The President then instructed the caretaker Prime Minister to form a cabinet with technocrats and just get on with the job. But both MS5 and Lega
slammed that decision and made clear that they would shoot down any cabinet not of their choosing. Liugi di Maio - MS5's representative at the general election - even called for the President himself to be impeached. Yet as Tuesday faded into Wednesday and the quagmire continued it appeared as though some of the very firm positions of MS5 and Lega were starting to become malleable. On Thursday the two parties finally decided to cut their losses and propose a new cabinet - a proposal that Italy's very relieved President duly accepted.
Out of the woods?
Not quite. Conte most now form government. And while he himself may be an unknown quantity, many within his cabinet are not. Lega's Salvini will take the top job within
the interior ministry, an appointment that has galled many Italians. The openly xenophobic Salvini has promised to pursue the closure of refugee camps, force deportations and crack down on Islam. And while the firebrand Savona missed out on guiding Rome's finance policy he will remain a
thorn in the side of Brussels as the minister for the EU. The finance position meanwhile has been given to the political novice Giovanni Tria.

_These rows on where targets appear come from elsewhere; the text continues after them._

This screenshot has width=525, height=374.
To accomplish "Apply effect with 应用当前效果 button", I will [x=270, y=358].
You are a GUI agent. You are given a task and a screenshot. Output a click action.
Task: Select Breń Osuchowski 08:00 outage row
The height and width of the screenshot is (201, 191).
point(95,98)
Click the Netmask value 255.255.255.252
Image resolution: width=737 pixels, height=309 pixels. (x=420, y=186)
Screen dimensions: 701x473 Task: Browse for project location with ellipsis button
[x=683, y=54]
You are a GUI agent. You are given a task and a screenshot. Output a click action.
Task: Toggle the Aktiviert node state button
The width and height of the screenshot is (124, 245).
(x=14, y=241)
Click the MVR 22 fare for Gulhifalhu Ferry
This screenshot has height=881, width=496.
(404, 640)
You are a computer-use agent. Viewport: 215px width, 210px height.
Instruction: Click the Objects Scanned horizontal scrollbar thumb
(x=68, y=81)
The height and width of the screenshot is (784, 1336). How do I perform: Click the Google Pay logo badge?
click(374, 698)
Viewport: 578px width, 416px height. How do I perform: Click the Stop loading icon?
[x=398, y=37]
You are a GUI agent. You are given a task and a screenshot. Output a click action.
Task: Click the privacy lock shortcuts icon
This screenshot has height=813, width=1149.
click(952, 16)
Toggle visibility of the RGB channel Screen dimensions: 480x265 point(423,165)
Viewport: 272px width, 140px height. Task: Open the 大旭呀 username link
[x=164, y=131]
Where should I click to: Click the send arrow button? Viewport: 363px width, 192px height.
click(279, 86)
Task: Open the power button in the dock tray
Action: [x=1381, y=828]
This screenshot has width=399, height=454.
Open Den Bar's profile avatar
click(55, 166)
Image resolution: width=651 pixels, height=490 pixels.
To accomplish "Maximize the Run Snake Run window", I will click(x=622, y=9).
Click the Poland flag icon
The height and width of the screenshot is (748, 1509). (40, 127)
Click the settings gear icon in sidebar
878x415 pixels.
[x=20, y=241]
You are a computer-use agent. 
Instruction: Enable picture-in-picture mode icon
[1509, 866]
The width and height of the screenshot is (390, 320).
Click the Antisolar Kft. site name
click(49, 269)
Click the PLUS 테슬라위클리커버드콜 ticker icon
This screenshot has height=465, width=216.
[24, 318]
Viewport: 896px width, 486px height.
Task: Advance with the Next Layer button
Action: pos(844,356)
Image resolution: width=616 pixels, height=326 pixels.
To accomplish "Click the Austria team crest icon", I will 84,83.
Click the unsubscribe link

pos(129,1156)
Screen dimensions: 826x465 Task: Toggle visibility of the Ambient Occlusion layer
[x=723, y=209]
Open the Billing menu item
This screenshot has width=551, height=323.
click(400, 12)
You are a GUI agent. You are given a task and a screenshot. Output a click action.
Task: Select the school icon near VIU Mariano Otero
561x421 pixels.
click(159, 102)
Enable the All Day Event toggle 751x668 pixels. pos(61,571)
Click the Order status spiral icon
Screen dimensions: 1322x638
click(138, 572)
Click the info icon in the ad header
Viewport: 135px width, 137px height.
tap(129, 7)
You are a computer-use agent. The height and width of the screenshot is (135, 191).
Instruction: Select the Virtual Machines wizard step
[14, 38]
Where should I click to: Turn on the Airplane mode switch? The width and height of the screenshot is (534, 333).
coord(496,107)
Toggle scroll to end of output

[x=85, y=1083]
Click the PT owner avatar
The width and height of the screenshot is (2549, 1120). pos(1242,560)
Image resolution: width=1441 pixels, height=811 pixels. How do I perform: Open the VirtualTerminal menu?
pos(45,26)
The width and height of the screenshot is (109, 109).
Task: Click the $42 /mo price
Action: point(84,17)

The prospect of a new vote earlier this week shook the international monetary markets, and
European finance chiefs remain deeply concerned. When Greece flirted with the idea of leaving the monetary union three years ago the global markets were hammered; Italy's economy is ten times the size of Greece's. Exacerbating these fears is the fact that the Italian banking system is on the verge of collapse, as witnessed by the nationalisation of Banca Monte dei Paschi di Siena. Italy's skyrocketing debt is also only going to expand as the new government pursues a flat tax rate while simultaneously instituting a citizen's income.
Italy's new government must be given the benefit of doubt, and a chance to lead the country. But let's not harbour any illusions: the coalition comprises two ambitious upstarts that have little in common other than a host of disparate, untested ideologies. Without a doubt, there'll be significantly more to come on this story.